Ingestion

From S3

To ingest data from s3 you need to specify a host to connect to, but there are also other settings that can be used:

spec:
  clusterConfig:
    ingestion:
      s3connection:
        host: yourhost.com  (1)
        port: 80 # optional (2)
        credentials: # optional (3)
        ...

1	The S3 host, not optional
2	Port, optional, defaults to 80
3	Credentials to use. Since these might be bucket-dependent, they can instead be given in the ingestion job. Specifying the credentials here is explained below.

You can specify just a connection/bucket for either ingestion or deep storage or for both, but Druid only supports a single S3 connection under the hood. If two connections are specified, they must be the same. This is easiest if a dedicated S3 Connection Resource is used - not defined inline but as a dedicated object.

The S3Connection region field is ignored because Druid uses the AWS SDK v1, which ignores the region if the endpoint is set.
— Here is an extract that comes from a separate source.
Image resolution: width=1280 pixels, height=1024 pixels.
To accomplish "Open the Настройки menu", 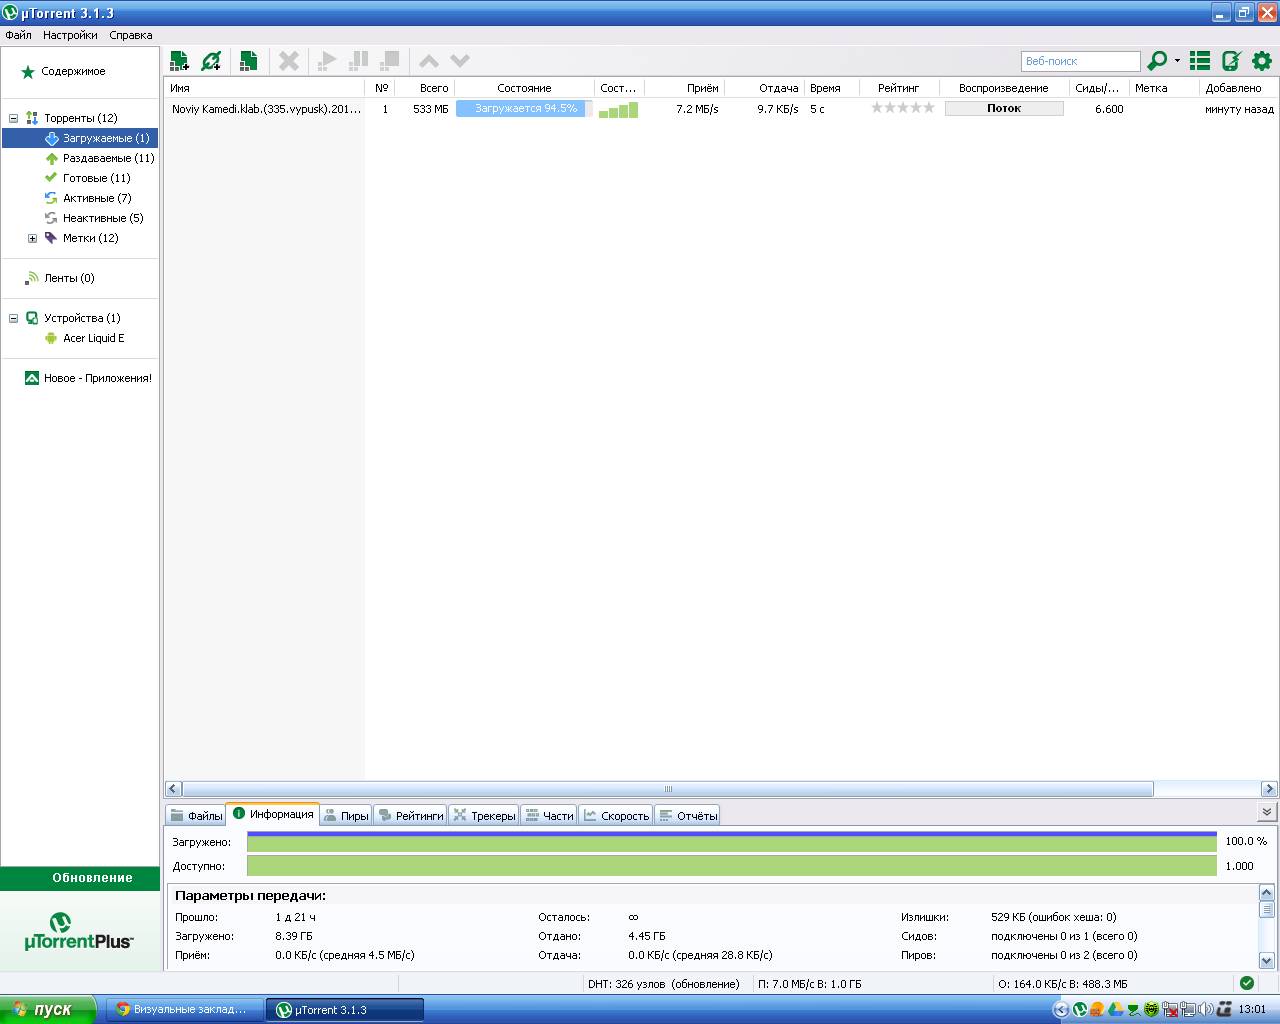I will (x=70, y=35).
The host is a required field, therefore the endpoint will always be set.

TLS for S3 is not yet supported.

S3 credentials

No matter if a connection is specified inline or as a separate object, the credentials are always specified in the same way. You need a Secret containing the access key ID and secret access key, a SecretClass and then a reference to this SecretClass where you want to specify the credentials.

The Secret:

apiVersion: v1
kind: Secret
metadata:
  name: s3-credentials
  labels:
    secrets.stackable.tech/class: s3-credentials-class  (1)
stringData:
  accessKey: YOUR_VALID_ACCESS_KEY_ID_HERE
  secretKey: YOUR_SECRET_ACCES_KEY_THATBELONGS_TO_THE_KEY_ID_HERE

1	This label connects the `Secret` to the `SecretClass`.

The SecretClass:

apiVersion: secrets.stackable.tech/v1alpha1
kind: SecretClass
metadata:
  name: s3-credentials-class
spec:
  backend:
    k8sSearch:
      searchNamespace:
        pod: {}

Referencing it:

...
credentials:
  secretClass: s3-credentials-class
...

Adding external files, e.g. for ingestion

Since Druid actively runs ingestion tasks there may be a need to make extra files available to the processes.

These could for example be client certificates used to connect to a Kafka cluster or a keytab to obtain a Kerberos ticket.

In order to make these files available the operator allows specifying extra volumes that are added to all pods deployed for this cluster.

spec:
  clusterConfig:
    extraVolumes:
      - name: google-service-account
        secret:
          secretName: google-service-account

All Volumes specified in this section are made available under /stackable/userdata/{volumename}.